Let’s talk about Cable TV. Really, are all those stations necessary? Here’s an example of my world. I don’t watch too much TV. Okay I’ll watch the news or sports and even PBS. But basically TV watches me while I’m on the internet. Needless to say, everything shown on TV can be received from the internet. I contracted for internet and cable tried to give me a package which included cable TV for $79.00. I got a digital TV so I brought an antenna with it which for me works fine. When I say the stations cable included in the package, the Lord showed me that I would have to watch each of those stations to understand their programming to find out if there would be something I would like. I had a choice to make. I don’t watch that much TV so I negotiated for a lesser package. In a nutshell, cable tried to give me what would make that salesperson the most commission. I looked up the cable rates on the internet and found my package for $29.00. I saved $50.00

Even with these few examples, I saved $50.00. Imagine all the money you can find if you rechecked your outgo to create more (discretionary income) inflow.
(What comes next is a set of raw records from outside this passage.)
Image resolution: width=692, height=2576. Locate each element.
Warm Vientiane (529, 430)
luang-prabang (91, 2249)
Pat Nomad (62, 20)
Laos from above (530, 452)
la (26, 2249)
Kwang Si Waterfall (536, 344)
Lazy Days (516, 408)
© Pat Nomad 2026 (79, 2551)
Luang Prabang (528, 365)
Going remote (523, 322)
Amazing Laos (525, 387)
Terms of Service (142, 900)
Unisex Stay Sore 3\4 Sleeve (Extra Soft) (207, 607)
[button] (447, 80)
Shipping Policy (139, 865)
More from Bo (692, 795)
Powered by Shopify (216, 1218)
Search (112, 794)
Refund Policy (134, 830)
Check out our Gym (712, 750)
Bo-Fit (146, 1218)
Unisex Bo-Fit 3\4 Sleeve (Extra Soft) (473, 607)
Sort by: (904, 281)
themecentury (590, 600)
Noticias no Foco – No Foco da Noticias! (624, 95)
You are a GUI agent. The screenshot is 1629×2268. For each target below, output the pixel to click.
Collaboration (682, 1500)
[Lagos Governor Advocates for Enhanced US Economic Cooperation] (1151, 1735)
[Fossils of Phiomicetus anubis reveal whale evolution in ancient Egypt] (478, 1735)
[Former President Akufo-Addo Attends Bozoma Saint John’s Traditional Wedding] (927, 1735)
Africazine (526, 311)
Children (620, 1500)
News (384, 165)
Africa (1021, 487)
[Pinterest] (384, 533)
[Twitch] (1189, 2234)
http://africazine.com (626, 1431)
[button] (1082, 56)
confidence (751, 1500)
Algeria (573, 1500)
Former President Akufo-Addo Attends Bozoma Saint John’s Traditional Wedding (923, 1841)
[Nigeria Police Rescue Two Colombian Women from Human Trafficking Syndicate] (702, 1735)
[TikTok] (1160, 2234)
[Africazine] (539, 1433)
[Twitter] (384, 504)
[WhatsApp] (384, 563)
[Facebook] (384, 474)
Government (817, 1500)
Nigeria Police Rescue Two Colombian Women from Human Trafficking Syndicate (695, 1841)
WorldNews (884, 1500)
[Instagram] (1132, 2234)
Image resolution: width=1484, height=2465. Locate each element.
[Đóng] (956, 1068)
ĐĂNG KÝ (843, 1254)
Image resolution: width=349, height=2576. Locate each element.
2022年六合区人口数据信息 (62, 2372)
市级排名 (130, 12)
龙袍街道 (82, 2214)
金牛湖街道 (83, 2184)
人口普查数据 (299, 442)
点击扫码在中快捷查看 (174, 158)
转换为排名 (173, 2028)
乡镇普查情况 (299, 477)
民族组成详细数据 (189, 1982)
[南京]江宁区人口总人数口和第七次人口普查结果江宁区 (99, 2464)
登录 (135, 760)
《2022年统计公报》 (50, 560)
If you don’t think $50.00 makes a difference, send it to me. I can find ways to use it.

Discretionary income can be found (if you look closely) at your Credit cards. If you look at the interest rate you currently are paying and shop for a lower rate, you could be saving tens if not hundreds of dollars per month just by changing your rate. It’s good to do this annually. Even your electricity bill can be negotiated for a lower rate.

How many people just threw their employee benefit handbook in the closet without reading it? Some companies provide benefits to you that you pay for but don’t need or you are paying for something that they already provide. How would you know? Look at it. Paying off past obligations free up money for future use.